The continued existence of the 18 development areas in Nasarawa state is now uncertain with the proposed take-off of local government autonomy.
The development areas which have hitherto depended on funding from the joint account might have to make alternative sources for finances with the proposed release of funds directly to local government accounts, henceforth.
The development areas which were created through legislation by the state assembly during the administration of former Governor Abdullahi Adamu, now a senator, enjoyed privileges as a local government areas fully staffed.
Blueprint Weekend reports that some of the development areas have more staff than the 13 constitutionally recognised local government areas in the state.
Workers at the development areas are already expressing worry that with the stringent financial regulations attached to autonomy they might not be able to get funding from the local governments.

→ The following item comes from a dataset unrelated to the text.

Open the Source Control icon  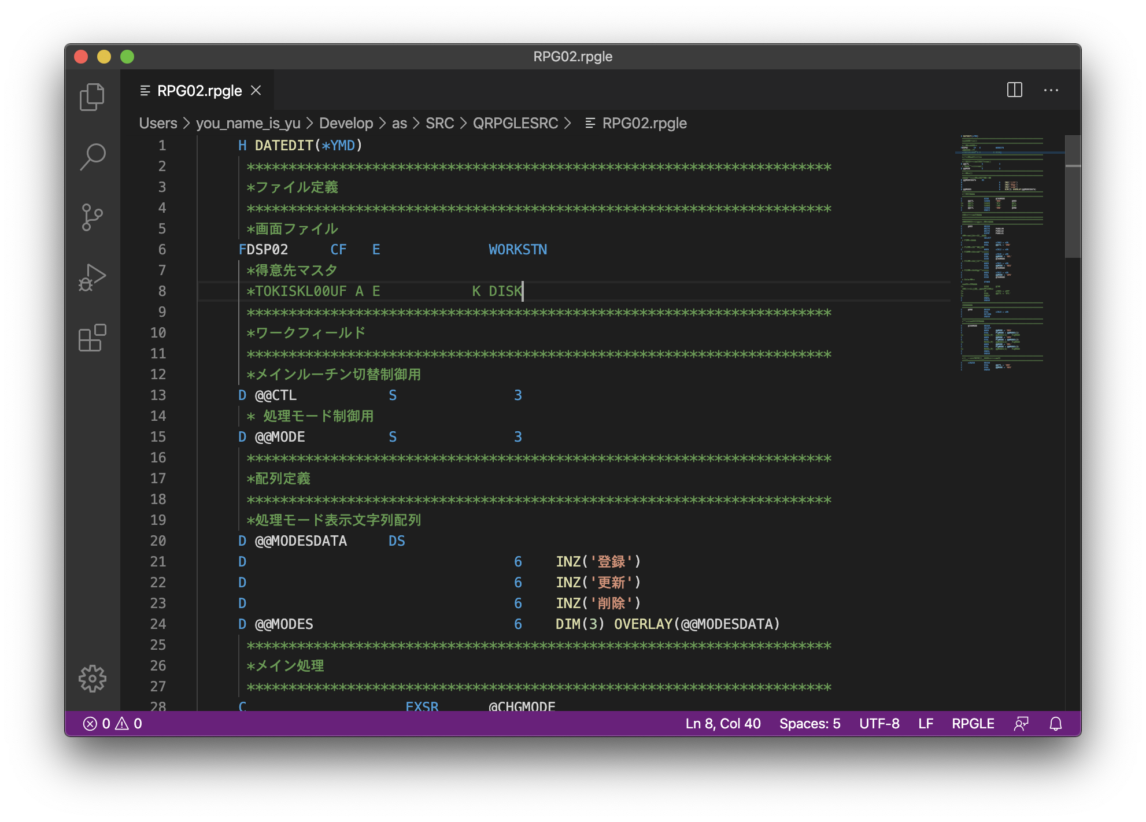pyautogui.click(x=93, y=217)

Howeer, Barrister Innocent Lagi, a constitutional lawyer and former attorney-general and commissioner for Justice, said the 13 local government areas “can plan their budgets and appropriate funds for the development areas.”
A staff of one of the development reas, John Awayi, said the state government should find ways of funding the development areas being its creation.
According to him, some local governments will not be able to pay salaries if the staffers of the development areas are put together with that of the local governments.
“Some local governments have two developments areas meaning three local governments areas, the allocation will not be enough to fund the local governments except augmented from other sources,” he said.
However, the state chairman of the Nigerian Union of Local Government
Employees (NULGE), Abdullahi Abubakar, said he “will liaise with the state government and the state assembly to ensure amicable resolution of the issue.”